Code is text, but it’s not the only important text that we write at dxw
We also believe it’s best to be open about who we are and the way we do things, so we make our playbook publicly available online. It contains a lot of important information for us, from how we manage projects to our compassionate leave policy. Ideally, we’d like to be able to make sure that every change we make is easily shareable and reviewable before it’s deployed, and is tracked for future documentation. You may see where I’m going with this.
This is why, as a technology company, dxw has used git, hosted on GitHub, to manage changes to our playbook since 2015. This means that not only can you read our playbook, you can also see details about every one of the 1,617 changes that have been made to it in the 7 years since it was created.
The trouble with git
However not everyone at dxw can use git, plus applying several best practice techniques for software development, like having linters and pre-build scripts, made it even harder for non-technical people to directly contribute. As dxw has grown into an 80+ person multidisciplinary team, finding some time with a developer became a blocker for many to contribute to this important resource.
After a round of simplifying and removing several years of technical debt, we started looking if it was possible to get the holy grail: ease of use by non-technical people, while keeping the underlying structural advantages of git.

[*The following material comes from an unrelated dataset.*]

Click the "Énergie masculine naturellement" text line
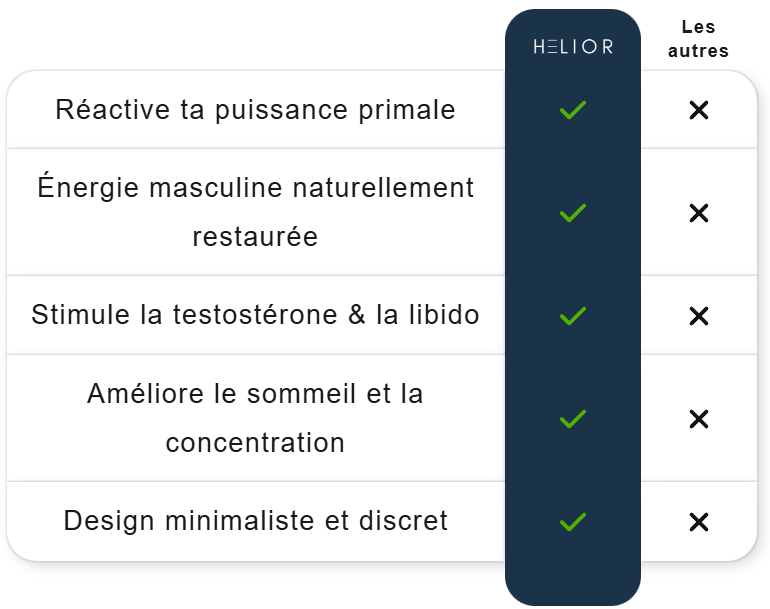Screen dimensions: 770x609 click(x=255, y=188)
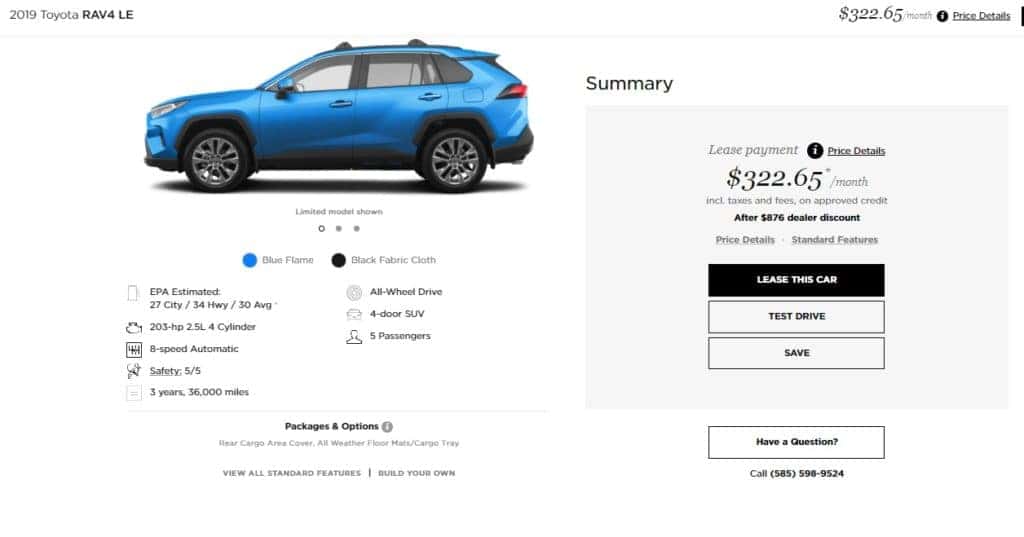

We are not alone in this problem, and since we started our playbook, the ‘Jamstack pattern’ has become more widespread and standardised. The US government has even begun exploring similar ideas with its Federalist product.
We explored a few off-the-shelf products: CloudCannon, Forestry.io, and Siteleaf before settling on Netlify CMS. As always, we tested our assumptions with users, before switching over to our new process a month ago.
Since then we have had 5 non-technical team members, who had never made a GitHub pull request before, contribute changes to our live site by themselves. You can read how they did that on the guide in our playbook about contributing to the playbook (meta!). Even people outside of dxw can use this process to request a change, but only dxw staff members are able to approve any of those changes going to live.
Some outstanding issues
I think this mini-project has been a success, and the promise of managing important non-code content using git has legs. But we had to make some big compromises, and I’d like to share them honestly and publicly:
- The Netlify CMS user interface, while simple, was not intuitive to our users, and our guide to using it was essential
- Pull requests are generated in the background, with no indication to the user that they have been created, or how to find them. We have a Slack integration to try and fix this, but users can still need hand holding at this step
- There’s no option for users to write their own commit messages. Every change now has a commit message of ‘Update Index’, which is not very informative!
- We would prefer the new beta feature ‘Open Authoring’, which we use, to create forks for every user. Having users with repo write access still create branches created a dual editing workflow
I’d encourage Netlify CMS and its competitors to try and solve these issues.